::: RECORDS SUPPLIED
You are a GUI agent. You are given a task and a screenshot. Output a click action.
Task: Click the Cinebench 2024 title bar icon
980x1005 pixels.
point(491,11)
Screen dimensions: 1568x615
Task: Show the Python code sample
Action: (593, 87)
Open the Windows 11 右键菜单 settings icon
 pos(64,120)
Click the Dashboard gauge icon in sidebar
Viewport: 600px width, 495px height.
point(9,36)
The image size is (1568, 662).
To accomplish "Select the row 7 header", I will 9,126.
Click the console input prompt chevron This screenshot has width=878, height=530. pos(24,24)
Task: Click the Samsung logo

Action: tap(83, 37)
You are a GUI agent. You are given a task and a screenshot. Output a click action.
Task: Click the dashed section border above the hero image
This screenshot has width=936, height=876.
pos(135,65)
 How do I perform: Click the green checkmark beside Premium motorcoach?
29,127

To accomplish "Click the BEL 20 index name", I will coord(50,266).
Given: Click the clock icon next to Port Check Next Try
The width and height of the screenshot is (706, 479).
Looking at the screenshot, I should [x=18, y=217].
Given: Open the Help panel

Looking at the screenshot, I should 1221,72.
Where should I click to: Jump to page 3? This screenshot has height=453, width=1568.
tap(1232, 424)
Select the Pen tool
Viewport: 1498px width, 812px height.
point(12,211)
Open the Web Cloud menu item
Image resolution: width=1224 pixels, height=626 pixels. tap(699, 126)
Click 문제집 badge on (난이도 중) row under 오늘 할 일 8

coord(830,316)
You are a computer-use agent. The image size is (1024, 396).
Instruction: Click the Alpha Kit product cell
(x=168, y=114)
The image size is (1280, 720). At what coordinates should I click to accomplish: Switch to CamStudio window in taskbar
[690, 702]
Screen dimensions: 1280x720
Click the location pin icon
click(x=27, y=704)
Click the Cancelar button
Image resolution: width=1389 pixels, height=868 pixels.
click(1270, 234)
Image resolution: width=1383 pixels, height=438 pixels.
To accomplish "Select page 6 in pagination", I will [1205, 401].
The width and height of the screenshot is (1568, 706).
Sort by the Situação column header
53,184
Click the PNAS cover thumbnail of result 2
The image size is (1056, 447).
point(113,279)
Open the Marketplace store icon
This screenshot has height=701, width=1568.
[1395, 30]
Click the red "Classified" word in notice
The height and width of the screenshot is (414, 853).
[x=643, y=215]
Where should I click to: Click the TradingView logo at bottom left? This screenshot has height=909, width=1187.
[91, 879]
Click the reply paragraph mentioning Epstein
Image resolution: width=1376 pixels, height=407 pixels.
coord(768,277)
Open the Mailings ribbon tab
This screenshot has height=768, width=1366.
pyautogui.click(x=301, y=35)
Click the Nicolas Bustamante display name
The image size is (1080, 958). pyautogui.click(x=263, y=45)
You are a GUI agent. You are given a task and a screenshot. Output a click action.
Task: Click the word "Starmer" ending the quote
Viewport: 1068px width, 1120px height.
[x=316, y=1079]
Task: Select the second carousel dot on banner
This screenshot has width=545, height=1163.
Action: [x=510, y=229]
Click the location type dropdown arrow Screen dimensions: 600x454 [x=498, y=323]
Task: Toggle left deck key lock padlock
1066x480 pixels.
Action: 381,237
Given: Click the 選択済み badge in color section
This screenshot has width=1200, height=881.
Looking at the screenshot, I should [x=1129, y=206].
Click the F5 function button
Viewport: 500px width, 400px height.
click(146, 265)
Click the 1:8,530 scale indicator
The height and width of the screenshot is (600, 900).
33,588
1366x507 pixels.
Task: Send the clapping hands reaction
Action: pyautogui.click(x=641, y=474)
::::::
▶ **WHAT TO WORK ON**: Look above for the line holding "Viewport: 1068px width, 1120px height." and the line holding "Given: Click the 選択済み badge in color section". Retype both, and every line between them, word for word and nothing else.

▶ **EXERCISE OUTPUT**:
Viewport: 1068px width, 1120px height.
[x=316, y=1079]
Task: Select the second carousel dot on banner
This screenshot has width=545, height=1163.
Action: [x=510, y=229]
Click the location type dropdown arrow Screen dimensions: 600x454 [x=498, y=323]
Task: Toggle left deck key lock padlock
1066x480 pixels.
Action: 381,237
Given: Click the 選択済み badge in color section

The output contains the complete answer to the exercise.